--- begin MATERIAL FOR THIS TASK ---

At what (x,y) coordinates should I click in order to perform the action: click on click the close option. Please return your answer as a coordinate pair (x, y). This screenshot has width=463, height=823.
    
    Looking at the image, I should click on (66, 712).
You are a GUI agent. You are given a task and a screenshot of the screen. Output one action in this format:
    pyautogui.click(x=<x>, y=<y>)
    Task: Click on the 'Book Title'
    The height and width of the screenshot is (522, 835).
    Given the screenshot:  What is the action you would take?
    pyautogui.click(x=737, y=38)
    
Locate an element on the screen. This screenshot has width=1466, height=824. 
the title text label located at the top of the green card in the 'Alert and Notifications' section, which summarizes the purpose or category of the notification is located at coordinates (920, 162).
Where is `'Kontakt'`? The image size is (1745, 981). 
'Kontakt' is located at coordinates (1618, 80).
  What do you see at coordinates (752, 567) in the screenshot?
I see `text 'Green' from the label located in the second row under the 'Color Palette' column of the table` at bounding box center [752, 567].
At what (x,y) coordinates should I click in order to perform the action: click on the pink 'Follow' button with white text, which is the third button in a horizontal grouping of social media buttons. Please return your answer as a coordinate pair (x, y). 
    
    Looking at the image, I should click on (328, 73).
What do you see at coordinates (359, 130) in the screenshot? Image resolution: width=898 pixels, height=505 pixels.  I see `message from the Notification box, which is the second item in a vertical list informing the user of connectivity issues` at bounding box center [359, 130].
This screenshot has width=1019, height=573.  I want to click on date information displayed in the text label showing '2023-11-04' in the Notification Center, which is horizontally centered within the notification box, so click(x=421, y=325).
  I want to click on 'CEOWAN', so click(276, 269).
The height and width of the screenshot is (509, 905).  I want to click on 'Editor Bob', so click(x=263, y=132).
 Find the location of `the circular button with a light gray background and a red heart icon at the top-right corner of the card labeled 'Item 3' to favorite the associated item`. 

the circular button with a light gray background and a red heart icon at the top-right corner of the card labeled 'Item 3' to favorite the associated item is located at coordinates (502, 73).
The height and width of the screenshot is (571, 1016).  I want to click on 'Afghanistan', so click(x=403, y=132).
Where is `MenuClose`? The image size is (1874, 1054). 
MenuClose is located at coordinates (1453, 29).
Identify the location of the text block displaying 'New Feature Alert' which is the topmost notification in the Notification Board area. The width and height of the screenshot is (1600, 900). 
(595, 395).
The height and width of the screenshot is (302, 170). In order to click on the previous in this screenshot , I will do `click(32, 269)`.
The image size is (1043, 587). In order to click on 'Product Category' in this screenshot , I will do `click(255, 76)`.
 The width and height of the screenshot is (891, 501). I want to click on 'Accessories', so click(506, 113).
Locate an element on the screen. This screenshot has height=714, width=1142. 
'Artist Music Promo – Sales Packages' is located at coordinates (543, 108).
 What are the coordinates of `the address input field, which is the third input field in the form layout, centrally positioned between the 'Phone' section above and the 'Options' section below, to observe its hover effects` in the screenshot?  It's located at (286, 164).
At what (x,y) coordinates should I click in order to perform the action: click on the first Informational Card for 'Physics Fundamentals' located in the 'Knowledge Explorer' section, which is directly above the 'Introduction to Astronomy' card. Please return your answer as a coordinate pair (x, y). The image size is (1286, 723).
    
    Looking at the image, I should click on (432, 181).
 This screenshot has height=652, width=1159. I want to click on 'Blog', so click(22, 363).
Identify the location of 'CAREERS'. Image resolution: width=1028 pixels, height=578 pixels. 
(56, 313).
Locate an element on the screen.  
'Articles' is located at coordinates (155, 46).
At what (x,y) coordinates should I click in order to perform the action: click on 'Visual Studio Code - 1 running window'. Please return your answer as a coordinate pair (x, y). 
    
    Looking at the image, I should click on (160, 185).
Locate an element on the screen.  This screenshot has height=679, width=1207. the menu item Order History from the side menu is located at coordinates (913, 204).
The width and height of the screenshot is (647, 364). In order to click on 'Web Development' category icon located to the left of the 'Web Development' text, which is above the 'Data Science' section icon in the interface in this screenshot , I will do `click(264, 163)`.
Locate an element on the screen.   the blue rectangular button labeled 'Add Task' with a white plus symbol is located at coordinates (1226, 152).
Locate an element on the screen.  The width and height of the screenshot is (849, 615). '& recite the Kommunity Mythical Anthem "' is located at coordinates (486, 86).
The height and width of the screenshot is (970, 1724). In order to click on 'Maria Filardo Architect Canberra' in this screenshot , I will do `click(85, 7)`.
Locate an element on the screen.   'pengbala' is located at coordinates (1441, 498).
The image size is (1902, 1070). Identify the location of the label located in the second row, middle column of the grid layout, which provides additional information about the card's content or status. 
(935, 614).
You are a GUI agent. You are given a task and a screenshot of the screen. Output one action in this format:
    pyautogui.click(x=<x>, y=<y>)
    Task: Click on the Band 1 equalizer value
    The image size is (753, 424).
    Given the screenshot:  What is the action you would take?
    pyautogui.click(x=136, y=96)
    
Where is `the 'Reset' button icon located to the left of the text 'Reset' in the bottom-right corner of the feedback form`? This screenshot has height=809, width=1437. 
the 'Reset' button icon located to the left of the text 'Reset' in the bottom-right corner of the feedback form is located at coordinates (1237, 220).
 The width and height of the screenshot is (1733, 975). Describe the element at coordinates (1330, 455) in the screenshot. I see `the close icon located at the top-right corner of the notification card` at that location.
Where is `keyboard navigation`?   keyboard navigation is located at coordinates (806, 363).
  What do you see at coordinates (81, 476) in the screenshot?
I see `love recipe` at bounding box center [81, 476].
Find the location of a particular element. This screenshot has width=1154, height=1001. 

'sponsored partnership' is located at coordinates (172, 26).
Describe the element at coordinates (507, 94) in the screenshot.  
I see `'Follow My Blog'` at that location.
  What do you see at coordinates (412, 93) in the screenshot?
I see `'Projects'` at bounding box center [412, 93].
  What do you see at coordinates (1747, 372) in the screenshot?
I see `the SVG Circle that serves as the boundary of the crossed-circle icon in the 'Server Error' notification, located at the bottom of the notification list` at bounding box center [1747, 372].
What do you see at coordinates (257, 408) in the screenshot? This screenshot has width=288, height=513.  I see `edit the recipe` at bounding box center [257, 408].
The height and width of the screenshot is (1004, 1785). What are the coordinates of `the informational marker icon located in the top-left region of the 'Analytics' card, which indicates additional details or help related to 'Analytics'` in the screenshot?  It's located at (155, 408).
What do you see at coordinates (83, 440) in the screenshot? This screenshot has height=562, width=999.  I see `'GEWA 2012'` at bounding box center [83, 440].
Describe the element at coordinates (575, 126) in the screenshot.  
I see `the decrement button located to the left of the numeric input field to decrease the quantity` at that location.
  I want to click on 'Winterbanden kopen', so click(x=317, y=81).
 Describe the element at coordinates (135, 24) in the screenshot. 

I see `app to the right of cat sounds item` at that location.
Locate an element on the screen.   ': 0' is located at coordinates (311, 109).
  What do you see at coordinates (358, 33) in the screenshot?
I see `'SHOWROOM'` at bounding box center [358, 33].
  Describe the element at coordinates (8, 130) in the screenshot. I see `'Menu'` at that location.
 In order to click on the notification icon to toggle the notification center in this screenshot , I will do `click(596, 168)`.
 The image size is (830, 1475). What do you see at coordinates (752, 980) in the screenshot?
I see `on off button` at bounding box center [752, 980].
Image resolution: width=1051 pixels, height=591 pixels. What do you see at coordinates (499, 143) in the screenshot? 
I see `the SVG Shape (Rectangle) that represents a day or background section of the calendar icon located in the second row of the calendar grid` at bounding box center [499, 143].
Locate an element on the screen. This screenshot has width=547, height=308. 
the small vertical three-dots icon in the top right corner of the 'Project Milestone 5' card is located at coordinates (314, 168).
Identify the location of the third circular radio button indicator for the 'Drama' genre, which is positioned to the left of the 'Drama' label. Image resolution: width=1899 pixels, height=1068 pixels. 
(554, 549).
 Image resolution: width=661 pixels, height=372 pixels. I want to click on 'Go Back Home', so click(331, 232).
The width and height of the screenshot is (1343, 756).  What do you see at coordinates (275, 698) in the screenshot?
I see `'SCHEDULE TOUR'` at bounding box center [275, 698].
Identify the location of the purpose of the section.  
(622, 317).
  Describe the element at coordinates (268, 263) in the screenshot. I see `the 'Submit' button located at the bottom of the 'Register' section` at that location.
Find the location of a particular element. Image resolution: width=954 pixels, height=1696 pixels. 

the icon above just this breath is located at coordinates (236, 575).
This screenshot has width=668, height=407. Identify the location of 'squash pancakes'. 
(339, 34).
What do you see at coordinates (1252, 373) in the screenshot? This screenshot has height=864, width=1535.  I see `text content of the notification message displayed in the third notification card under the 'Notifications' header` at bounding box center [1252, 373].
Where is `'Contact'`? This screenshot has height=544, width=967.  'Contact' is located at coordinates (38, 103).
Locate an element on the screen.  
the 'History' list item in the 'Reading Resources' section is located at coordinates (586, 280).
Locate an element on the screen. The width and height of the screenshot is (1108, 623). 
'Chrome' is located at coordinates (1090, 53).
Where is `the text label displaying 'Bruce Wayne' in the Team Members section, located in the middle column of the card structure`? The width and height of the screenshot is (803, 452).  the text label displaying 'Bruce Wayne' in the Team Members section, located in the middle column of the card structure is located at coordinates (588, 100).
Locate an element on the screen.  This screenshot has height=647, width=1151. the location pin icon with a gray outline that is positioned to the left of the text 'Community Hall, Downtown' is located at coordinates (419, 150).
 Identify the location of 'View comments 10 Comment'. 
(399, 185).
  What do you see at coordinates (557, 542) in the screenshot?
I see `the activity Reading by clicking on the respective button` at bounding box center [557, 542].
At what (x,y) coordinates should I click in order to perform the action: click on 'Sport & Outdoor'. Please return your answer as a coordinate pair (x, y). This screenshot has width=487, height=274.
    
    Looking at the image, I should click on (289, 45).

--- end MATERIAL FOR THIS TASK ---

**PROBLEM DETAILS**
Rewrite the material starting at the line that contains "has width=487, height=274." and ending at the end of the material, changing "Sport & Outdoor" to "Home & Garden" and leaving everything else as it is.

**RESPONSE BELOW**
At what (x,y) coordinates should I click in order to perform the action: click on 'Home & Garden'. Please return your answer as a coordinate pair (x, y). This screenshot has width=487, height=274.
    
    Looking at the image, I should click on (289, 45).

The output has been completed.